EU-Kommission eröffnet Verfahren gegen deutsche Verleger
Neues Verfahren zur Buchpreisbindung

Gut ein Jahr nach der Einigung zwischen den deutschen Verlagen und der Europäischen Kommission steht die Buchpreisbindung wieder auf der Kippe. Wegen unzulässiger Preisabsprachen habe die Brüsseler Behörde ein neues Verfahren gegen mehrere Verleger und Buchgroßhändler eingeleitet, teilte ein Kommissionssprecher am Donnerstag mit.

dpa-afx FRANKFURT/BRÜSSEL. Grenzüberschreitende Verkäufe von Büchern per Internet an die Endkunden würden von deutschen Verlegern systematisch boykottiert. Der Börsenverein des deutschen Buchhandels zeigte sich vom Vorgehen der Kommission vollkommen überrascht.

Hintergrund der Auseinandersetzung ist die Praxis der mittlerweile zahlungsunfähigen österreichischen LIBRO-Kette, die über das Internet Bestseller bis zu 20 Prozent unter dem Ladenpreis angeboten hatte. Mehrere deutsche Verleger und Großhändler hatten daraufhin ihre Lieferungen an das Unternehmen eingestellt. Sie argumentierten, Libro nutze das Internet gezielt zur Umgehung der Buchpreisbindung. Ähnlich gelagert ist der Fall des belgischen Internet-Buchhändlers Proxis.

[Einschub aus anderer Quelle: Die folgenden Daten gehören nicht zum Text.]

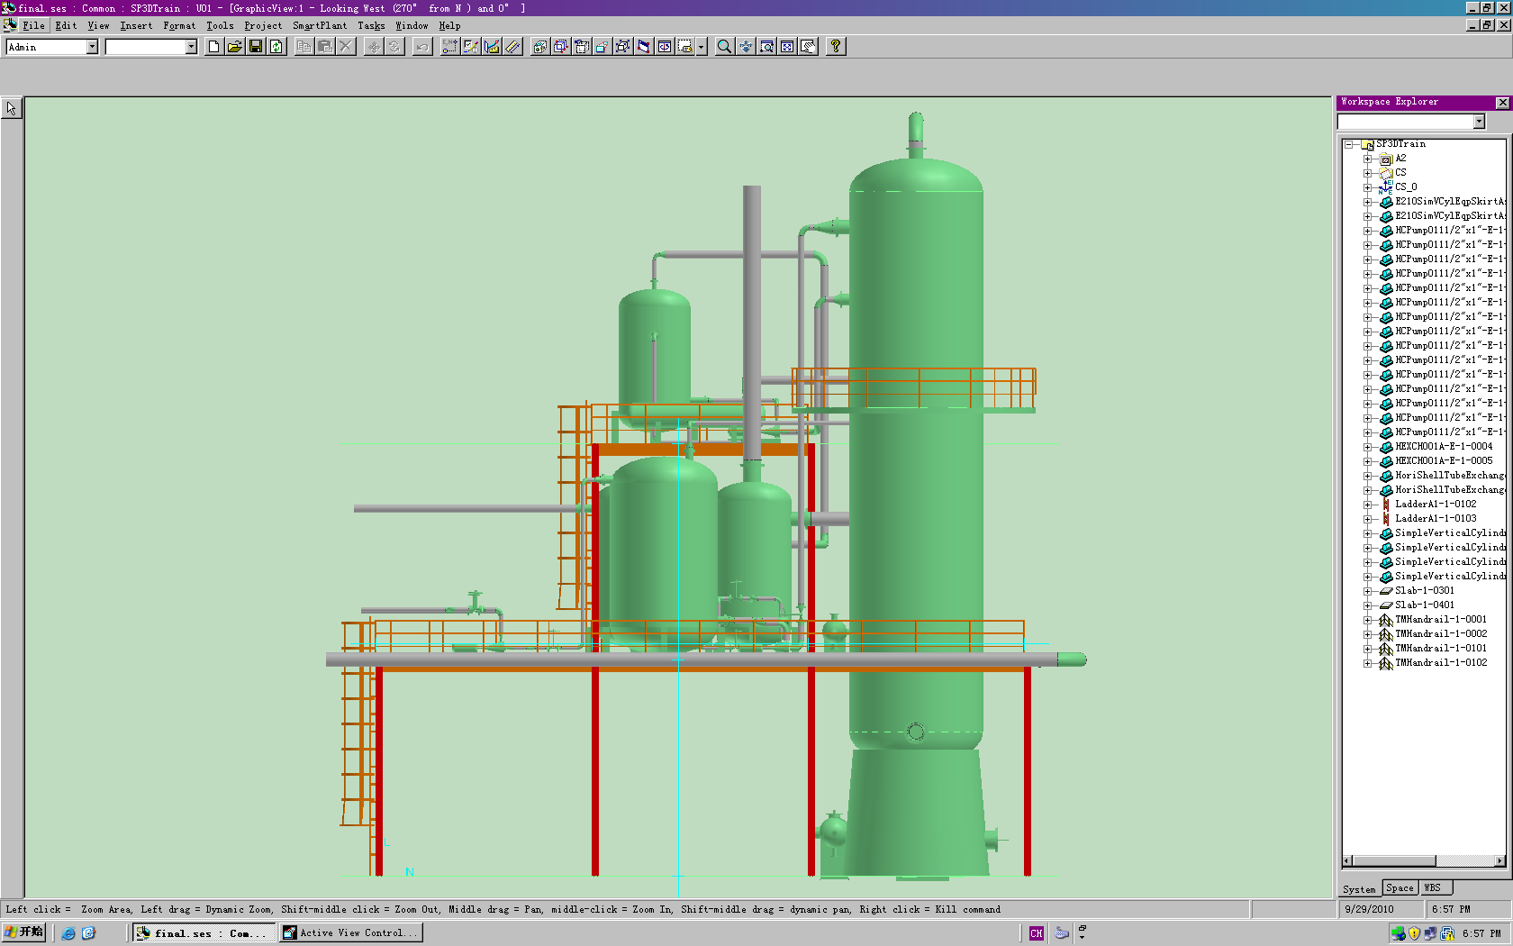
Task: Select Slab-1-0301 in the tree
Action: [1424, 591]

Verdacht auf unrechtmäßige Absprachen

Das nun eingeleitete Verfahren richtet sich gegen den Börsenverein des Deutschen Buchhandels, die Bertelsmann-Tochter Random House und den Buchgroßhändler Koch, Neff & Oetinger. Die EU-Kommission ist der Auffassung, dass der Versuch, die Belieferung von Internetbuchhändlern außerhalb Deutschlands zu verhindern, auf einer "unrechtmäßigen Absprache" beruht und gegen die Wettbewerbsregeln verstößt. Die Verleger und Buchgroßhändler haben drei Monate Zeit, zu den Vorwürfen Stellung zu nehmen. Die Anhörung ist für Herbst geplant.

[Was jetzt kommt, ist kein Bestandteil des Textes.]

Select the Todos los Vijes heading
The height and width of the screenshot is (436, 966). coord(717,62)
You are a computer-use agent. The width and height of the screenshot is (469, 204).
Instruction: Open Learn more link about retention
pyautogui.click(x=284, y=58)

Börsenverein vom neuen Verfahren überrascht

"Wir bedauern das Vorgehen der Kommission außerordentlich", sagte Börsenvereinssprecher Eugen Emmerling. Der Börsenverein sei nicht vor den Medien über das neue Verfahren informiert worden. "Wir müssen uns jetzt erst das Schreiben der Kommission anschauen." Ganz unerwartet kam der Schlag aus Brüssel indes nicht: Die EU-Kommission hatte Anfang August vergangenen Jahres Geschäftsräume von fünf Verlagen und Buchhändlern, darunter Libro selbst, sowie die Zentrale des Börsenvereins wegen des Verdachts rechtswidriger Absprachen durchsucht. Dabei war eine beträchtliche Menge von Unterlagen beschlagnahmt worden.

Dreh- und Angelpunkt der deutschen Buchpreisbindung ist das so genannte Sammelrevers: Jeder Verleger, der es unterschreibt, schließt darüber mit jedem beteiligten Buchhändler einen Preisbindungsvertrag ab. Damit gelten für deutsche Bücher immer festgesetzte Preise.

Im März 2000 hatten Kommission und Verlage sich auf eine Änderung der umstrittenen Vereinbarung geeinigt. Demnach sind Verleger anderer Staaten von der Preisbindung grundsätzlich ausgenommen. Wiedereingeführte Bücher, die ursprünglich in Deutschland produziert wurden, können demnach der Preisbindung nur unter einer Bedingung unterworfen werden: wenn der Export und der nachfolgende Re-Import des Titels nur dem Ziel dient, die Preisbindung zu umgehen. Dies wäre nur bei der systematischen Ein- und Ausfuhr großer Mengen nachzuweisen. Damit sollte aus Sicht der Kommission sichergestellt werden, dass beim grenzüberschreitenden Verkauf an den einzelnen Endkunden per Internet keine festen Preise gelten müssen.